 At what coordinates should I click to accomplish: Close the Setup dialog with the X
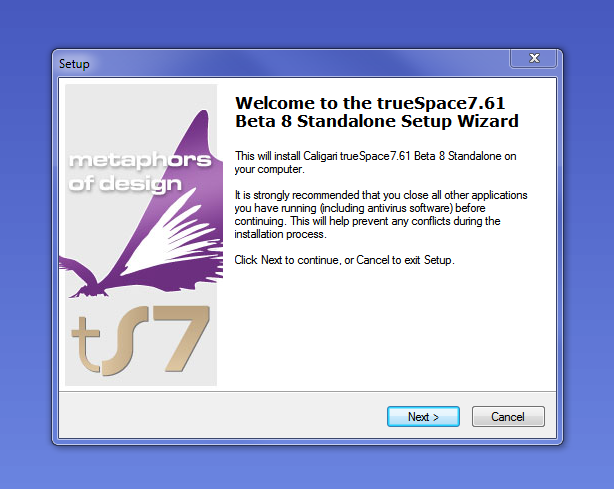point(533,58)
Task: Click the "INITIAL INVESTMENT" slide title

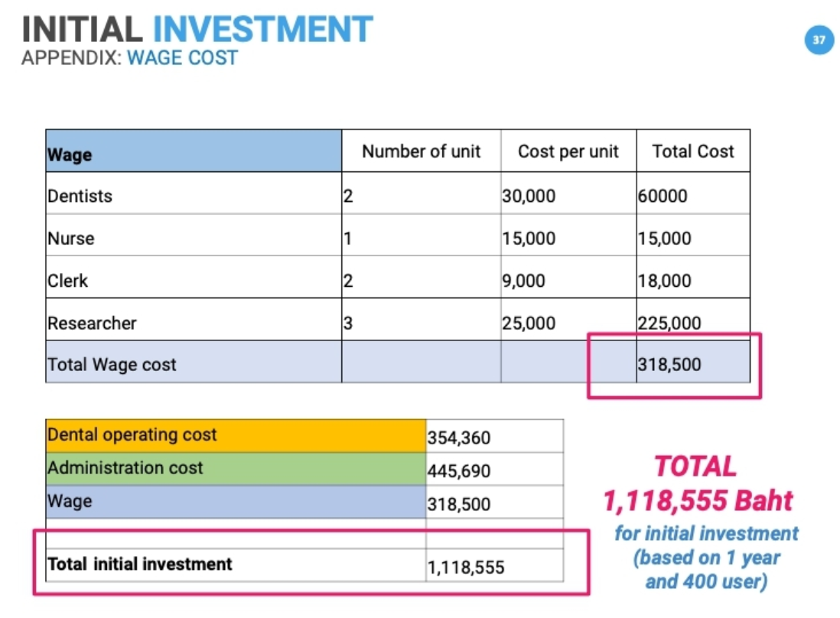Action: [x=197, y=29]
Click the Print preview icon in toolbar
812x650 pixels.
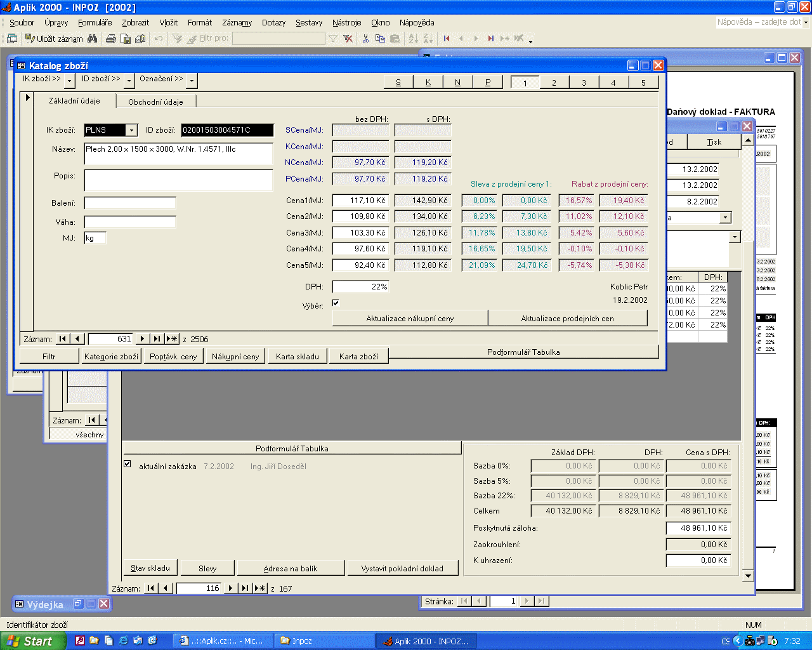(126, 39)
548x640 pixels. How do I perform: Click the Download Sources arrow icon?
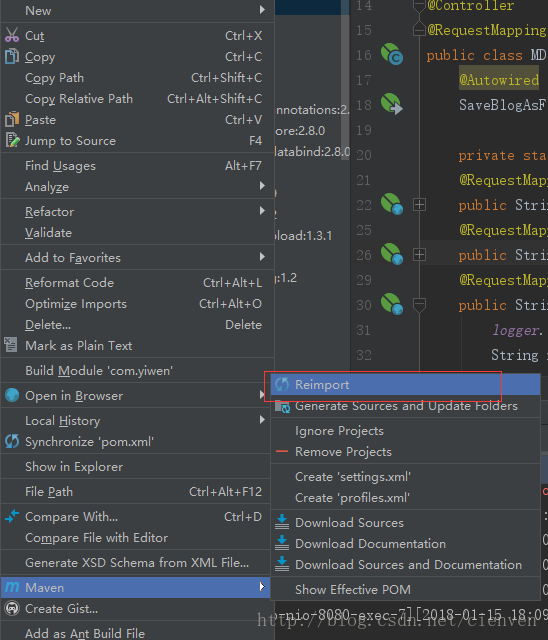coord(282,522)
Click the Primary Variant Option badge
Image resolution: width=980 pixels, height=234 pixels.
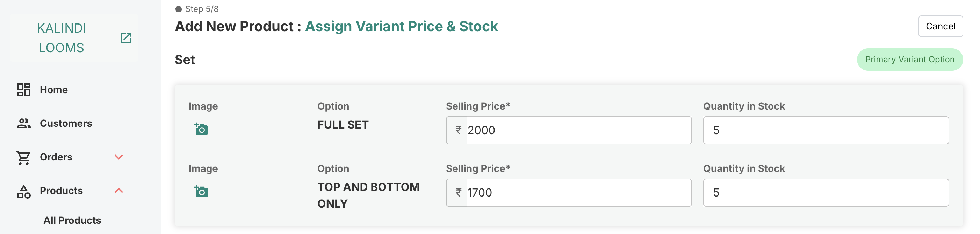pyautogui.click(x=909, y=59)
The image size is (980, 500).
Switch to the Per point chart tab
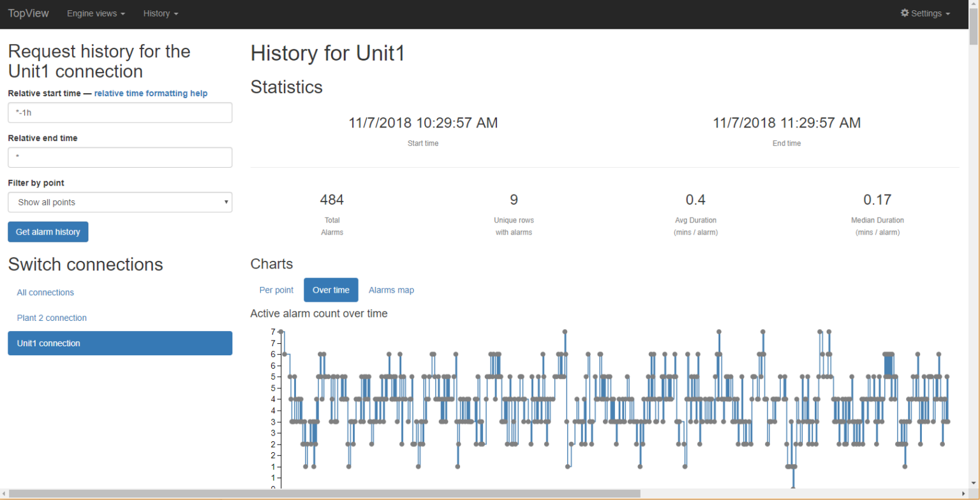click(276, 290)
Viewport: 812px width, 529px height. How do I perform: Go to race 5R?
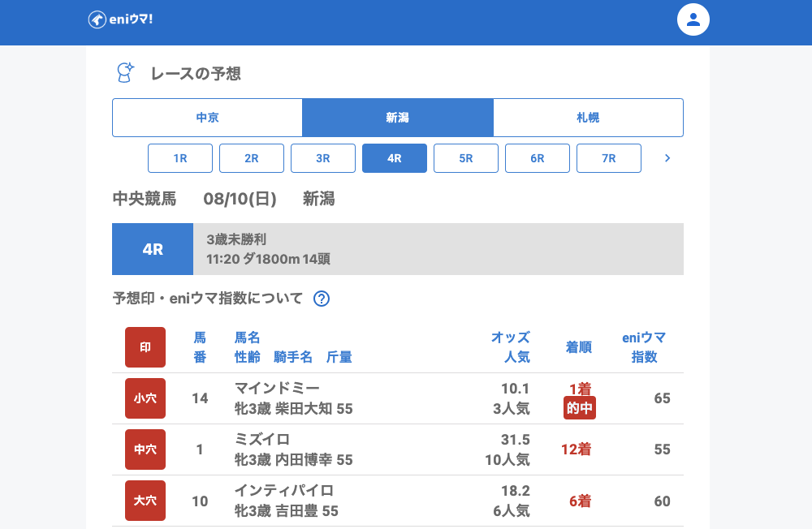point(466,158)
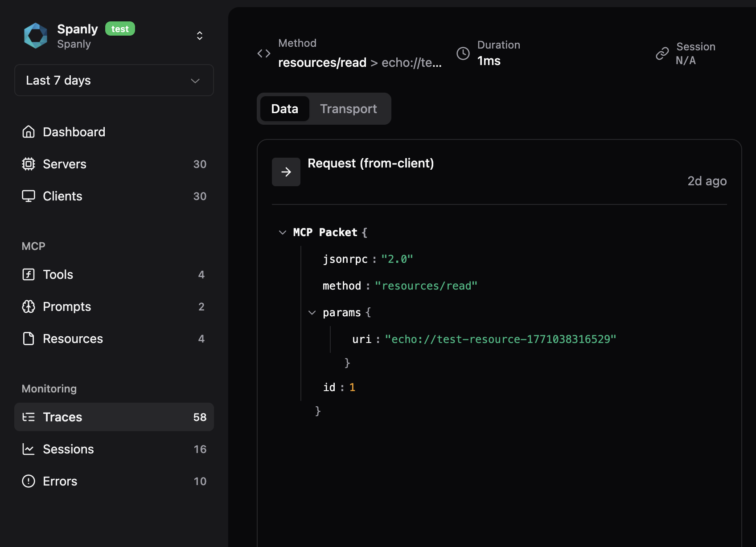Click the Clients monitor icon
Image resolution: width=756 pixels, height=547 pixels.
tap(29, 196)
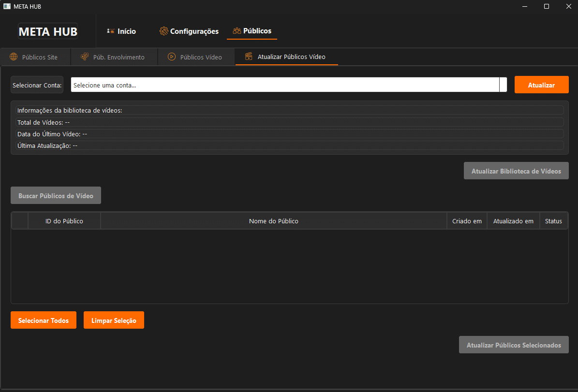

+ + +

Strip the images and return the remaining data exactly.

SOLVED PROBLEM.
 At what coordinates should I click to accomplish: Close the Setup dialog with the X
point(533,58)
Task: Click the "INITIAL INVESTMENT" slide title

Action: [x=197, y=29]
Click the Print preview icon in toolbar
812x650 pixels.
(126, 39)
548x640 pixels. How do I perform: Click the Download Sources arrow icon?
coord(282,522)
Click the Primary Variant Option badge
Image resolution: width=980 pixels, height=234 pixels.
pyautogui.click(x=909, y=59)
The image size is (980, 500).
Switch to the Per point chart tab
click(276, 290)
Viewport: 812px width, 529px height. How do I perform: Go to race 5R?
point(466,158)
Click the Clients monitor icon
Image resolution: width=756 pixels, height=547 pixels.
tap(29, 196)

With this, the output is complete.